When did you first start programming and with what language/computer and what did you like the most about this programming experience?

I first started programming at the age of 5 when my grandfather brought home an early-model Apple ][ computer for me to experiment with during my summer break from school. That summer I taught myself Applesoft BASIC and rudimentary machine language programming mostly so I could write games or “hack” existing games to give myself more lives or extra bonuses (e.g., I was the only millionaire to cross the Oregon Trail yet money does not make you immune to typhoid). I spent several subsequent summers learning more and more about programming (e.g., in Logo) as Apple released new versions of the Apple computer line. Oddly, one of my favorite aspects of BASIC on an Apple was its use of line numbers for structuring statements—I miss line numbers. I also enjoyed being able to type in programs (mostly games) from magazines like “Compute!” and then hacking those so I could always win or so that my sister would always lose.

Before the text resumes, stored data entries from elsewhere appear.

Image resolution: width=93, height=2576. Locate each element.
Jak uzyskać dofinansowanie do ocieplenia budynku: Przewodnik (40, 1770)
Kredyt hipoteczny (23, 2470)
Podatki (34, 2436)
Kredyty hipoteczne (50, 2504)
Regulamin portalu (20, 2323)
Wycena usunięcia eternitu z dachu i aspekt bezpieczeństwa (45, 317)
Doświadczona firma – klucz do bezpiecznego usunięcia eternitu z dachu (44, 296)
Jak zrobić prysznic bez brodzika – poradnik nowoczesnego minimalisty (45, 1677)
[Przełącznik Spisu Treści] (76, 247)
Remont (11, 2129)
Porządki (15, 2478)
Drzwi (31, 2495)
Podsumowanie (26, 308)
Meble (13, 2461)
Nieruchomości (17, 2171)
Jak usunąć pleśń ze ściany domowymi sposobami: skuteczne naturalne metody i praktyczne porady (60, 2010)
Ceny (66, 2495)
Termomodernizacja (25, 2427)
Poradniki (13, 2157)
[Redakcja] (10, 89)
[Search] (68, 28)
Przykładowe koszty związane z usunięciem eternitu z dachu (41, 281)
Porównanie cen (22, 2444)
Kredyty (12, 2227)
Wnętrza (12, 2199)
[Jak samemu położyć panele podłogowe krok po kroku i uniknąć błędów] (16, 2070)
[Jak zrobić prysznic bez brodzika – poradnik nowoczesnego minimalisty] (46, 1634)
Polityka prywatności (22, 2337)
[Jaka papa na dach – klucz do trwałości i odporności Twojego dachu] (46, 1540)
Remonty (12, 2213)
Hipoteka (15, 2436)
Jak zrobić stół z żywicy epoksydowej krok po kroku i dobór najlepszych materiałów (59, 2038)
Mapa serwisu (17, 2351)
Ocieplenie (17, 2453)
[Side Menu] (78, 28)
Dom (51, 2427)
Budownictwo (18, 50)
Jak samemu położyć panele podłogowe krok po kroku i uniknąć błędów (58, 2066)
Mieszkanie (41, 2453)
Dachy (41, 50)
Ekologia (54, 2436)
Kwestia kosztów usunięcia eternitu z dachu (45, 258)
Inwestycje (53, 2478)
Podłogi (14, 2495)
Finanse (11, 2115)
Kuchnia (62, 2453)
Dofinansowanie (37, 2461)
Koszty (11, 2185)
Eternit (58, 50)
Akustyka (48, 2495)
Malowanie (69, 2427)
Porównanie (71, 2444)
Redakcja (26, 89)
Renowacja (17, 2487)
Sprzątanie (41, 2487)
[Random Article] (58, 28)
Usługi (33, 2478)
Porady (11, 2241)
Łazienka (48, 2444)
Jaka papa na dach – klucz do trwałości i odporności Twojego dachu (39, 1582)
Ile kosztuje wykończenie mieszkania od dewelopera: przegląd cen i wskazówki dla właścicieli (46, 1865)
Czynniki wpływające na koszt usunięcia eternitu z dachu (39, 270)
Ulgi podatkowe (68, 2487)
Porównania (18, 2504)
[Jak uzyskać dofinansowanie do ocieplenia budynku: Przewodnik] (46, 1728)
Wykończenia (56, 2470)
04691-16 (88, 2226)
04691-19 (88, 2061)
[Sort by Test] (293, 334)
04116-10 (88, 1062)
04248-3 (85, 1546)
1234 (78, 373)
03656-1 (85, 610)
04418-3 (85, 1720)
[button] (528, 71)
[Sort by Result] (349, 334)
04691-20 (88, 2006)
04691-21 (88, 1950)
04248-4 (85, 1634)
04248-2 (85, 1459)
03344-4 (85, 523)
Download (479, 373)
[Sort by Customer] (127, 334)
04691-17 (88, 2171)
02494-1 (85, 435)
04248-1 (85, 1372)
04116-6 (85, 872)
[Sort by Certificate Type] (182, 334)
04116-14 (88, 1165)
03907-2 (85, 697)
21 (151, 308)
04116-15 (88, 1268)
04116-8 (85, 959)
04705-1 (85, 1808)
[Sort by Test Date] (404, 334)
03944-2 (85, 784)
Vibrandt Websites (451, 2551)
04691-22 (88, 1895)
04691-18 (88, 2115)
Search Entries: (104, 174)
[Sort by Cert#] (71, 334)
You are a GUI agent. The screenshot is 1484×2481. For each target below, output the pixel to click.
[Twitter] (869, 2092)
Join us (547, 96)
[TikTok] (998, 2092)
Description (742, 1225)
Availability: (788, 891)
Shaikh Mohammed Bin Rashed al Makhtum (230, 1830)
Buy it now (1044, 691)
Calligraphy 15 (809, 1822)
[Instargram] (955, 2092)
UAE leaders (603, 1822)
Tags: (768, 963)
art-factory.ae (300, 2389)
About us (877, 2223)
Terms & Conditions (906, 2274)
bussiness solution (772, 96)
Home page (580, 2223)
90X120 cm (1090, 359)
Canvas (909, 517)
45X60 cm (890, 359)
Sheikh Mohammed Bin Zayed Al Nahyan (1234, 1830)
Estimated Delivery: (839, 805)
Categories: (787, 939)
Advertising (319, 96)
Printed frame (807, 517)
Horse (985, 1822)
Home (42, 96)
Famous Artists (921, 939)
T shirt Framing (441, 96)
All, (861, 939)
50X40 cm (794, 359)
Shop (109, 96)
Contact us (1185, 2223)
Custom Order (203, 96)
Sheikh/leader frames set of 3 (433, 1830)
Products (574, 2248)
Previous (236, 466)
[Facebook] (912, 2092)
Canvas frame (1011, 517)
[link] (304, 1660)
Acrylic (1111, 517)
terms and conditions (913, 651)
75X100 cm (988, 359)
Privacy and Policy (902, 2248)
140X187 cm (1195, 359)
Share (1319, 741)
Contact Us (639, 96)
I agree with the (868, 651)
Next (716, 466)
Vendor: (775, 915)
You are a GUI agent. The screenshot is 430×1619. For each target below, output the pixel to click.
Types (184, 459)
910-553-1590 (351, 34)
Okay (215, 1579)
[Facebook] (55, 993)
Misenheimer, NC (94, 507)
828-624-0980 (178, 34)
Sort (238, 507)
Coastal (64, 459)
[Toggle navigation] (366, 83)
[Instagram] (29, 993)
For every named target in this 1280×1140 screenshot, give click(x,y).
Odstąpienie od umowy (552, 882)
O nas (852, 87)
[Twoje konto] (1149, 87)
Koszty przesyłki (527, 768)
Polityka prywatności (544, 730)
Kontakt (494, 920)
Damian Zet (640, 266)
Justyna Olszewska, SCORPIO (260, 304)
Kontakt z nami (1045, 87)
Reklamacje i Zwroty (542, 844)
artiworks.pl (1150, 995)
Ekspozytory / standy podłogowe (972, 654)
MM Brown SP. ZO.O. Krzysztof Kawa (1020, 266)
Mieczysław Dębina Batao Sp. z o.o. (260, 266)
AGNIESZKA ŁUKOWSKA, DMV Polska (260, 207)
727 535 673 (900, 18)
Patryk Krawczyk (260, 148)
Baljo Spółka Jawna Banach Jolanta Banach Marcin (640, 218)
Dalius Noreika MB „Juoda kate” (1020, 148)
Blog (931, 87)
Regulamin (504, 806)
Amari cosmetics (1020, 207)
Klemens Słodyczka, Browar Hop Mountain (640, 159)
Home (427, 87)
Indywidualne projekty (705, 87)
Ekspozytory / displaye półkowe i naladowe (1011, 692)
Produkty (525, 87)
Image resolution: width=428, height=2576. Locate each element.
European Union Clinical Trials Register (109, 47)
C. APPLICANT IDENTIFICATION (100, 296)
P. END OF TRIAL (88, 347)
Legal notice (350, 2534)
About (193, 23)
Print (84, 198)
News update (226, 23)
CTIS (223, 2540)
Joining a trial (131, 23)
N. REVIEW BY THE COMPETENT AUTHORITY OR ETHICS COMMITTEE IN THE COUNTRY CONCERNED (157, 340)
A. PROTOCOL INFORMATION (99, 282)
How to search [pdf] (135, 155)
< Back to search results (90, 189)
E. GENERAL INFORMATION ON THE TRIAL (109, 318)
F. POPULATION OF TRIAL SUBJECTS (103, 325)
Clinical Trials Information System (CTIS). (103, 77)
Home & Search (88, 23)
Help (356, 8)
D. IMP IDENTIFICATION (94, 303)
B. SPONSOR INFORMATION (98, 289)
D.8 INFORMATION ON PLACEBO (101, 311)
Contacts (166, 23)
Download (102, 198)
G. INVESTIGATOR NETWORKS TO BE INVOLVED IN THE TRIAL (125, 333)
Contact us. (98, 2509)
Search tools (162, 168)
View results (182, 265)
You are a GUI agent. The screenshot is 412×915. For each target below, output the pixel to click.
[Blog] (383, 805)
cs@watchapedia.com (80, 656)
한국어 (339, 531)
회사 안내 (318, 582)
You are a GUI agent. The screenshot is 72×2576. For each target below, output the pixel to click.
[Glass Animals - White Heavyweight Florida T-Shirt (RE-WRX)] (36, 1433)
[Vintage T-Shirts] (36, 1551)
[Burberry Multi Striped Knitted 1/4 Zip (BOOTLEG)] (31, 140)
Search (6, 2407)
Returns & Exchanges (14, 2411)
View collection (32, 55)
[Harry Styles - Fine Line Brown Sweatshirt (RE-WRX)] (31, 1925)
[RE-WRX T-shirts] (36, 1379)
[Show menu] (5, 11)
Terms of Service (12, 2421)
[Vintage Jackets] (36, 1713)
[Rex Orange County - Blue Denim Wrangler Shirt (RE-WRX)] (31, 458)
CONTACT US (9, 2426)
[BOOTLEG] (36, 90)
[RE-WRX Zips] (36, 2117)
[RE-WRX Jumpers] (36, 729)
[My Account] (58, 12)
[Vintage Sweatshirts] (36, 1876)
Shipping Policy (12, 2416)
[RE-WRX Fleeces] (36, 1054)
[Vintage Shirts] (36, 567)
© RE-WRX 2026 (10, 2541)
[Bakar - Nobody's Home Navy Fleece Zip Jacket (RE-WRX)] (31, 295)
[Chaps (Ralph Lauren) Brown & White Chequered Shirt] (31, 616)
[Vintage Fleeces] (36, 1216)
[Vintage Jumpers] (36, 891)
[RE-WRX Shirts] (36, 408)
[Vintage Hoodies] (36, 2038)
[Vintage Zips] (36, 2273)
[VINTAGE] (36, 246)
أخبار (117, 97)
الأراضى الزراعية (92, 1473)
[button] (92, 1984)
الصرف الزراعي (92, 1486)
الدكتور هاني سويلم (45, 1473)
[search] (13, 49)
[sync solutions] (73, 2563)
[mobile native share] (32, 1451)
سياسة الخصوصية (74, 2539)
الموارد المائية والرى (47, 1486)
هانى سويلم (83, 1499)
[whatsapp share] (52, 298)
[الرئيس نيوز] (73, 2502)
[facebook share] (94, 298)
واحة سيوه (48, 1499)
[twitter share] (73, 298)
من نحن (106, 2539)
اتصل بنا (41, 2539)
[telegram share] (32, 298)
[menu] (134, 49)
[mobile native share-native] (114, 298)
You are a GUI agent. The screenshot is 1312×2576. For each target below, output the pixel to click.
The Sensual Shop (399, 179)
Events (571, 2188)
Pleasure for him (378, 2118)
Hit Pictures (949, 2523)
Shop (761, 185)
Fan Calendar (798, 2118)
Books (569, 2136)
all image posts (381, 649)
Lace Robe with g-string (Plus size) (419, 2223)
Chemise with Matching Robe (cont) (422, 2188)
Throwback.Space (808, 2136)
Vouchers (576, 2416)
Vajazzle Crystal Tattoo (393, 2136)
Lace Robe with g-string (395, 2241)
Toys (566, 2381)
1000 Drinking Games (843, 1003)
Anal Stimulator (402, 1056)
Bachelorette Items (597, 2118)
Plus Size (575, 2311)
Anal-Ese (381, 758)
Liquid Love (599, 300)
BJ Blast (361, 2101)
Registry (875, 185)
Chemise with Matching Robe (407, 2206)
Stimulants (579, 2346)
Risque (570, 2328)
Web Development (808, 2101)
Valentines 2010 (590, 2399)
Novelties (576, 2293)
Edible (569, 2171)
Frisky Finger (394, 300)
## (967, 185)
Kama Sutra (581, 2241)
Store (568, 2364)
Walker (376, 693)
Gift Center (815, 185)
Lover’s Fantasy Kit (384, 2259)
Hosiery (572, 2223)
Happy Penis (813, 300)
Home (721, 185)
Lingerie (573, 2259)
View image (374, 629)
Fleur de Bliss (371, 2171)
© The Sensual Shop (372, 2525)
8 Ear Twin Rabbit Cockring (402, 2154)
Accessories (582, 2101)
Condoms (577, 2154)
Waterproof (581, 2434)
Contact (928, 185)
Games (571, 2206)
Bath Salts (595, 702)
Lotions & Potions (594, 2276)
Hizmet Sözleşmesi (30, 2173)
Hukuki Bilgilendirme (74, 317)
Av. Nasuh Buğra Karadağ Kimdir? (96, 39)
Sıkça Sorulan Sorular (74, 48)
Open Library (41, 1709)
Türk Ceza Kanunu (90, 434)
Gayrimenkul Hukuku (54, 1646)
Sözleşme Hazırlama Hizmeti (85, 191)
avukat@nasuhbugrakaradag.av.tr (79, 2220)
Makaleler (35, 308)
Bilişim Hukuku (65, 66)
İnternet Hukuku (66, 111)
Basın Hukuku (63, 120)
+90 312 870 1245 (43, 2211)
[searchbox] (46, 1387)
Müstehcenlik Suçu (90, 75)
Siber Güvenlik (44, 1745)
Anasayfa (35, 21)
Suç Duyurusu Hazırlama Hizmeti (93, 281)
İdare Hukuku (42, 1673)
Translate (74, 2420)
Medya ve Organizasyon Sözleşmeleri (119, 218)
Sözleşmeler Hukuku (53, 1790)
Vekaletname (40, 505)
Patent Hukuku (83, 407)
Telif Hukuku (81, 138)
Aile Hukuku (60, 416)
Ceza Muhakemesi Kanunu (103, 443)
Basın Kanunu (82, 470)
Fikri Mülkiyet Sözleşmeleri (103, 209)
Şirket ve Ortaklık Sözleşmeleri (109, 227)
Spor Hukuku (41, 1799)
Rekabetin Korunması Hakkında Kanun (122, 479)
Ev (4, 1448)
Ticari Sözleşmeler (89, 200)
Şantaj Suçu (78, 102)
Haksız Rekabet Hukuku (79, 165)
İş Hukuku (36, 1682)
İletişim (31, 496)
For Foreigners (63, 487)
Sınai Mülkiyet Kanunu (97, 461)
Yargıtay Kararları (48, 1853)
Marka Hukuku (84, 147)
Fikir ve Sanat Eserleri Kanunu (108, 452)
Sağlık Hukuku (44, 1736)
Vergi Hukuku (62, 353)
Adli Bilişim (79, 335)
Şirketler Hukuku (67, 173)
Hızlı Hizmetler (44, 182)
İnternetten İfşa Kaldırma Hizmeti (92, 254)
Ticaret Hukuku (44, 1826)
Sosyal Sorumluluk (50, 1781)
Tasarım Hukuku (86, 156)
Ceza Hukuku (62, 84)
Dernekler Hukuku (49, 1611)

Describe a project you’ve been involved with which you consider to be your greatest success so far. What made it so successful?

An application I helped to architect and write for a client almost fifteen years ago was used by its employees for over a decade to record and track over a billion dollars of revenue. It’s longevity of production use far exceeds our initial expectations, probably by an order of magnitude.

On a personal success level, one of the earliest projects in my career was to write what was essentially a web browser (before they were called such things) to parse and render SGML-based technical manuals for the US Navy. Among the basics like text, table, image rendering and hyperlinks, there were features in that browser that are just now starting to find their way into modern-day browsers (e.g., HTML 5 web storage, web workers, advanced scripting, etc.).

What’s the biggest lesson you’ve learned so far in your career?

The biggest lesson I’ve learned so far is to favor practical solutions first and optimize only if necessary. I’ve also learned that you can do anything with software, so whenever someone says, “It can’t be done,” I get excited for the opportunity to prove them wrong.

If computers and related technology didn’t exist, what do you think your career would be?

If computers didn’t exist, I’d probably be a furniture craftsman. I enjoy the geometry and related mathematics of constructing objects from wood. It’s too bad that wood comes from trees, though.

When it’s time to turn off the computer, what do you do instead?

When it’s time to turn off the computer I either spend time with my family, read a book on technology, go out for a run, or roast a fresh batch of coffee.

Anything else you think the world would like to know about you?

The world should know that these brief answers to this questionnaire don’t even come close to defining who I am and what I do, but it’s a start.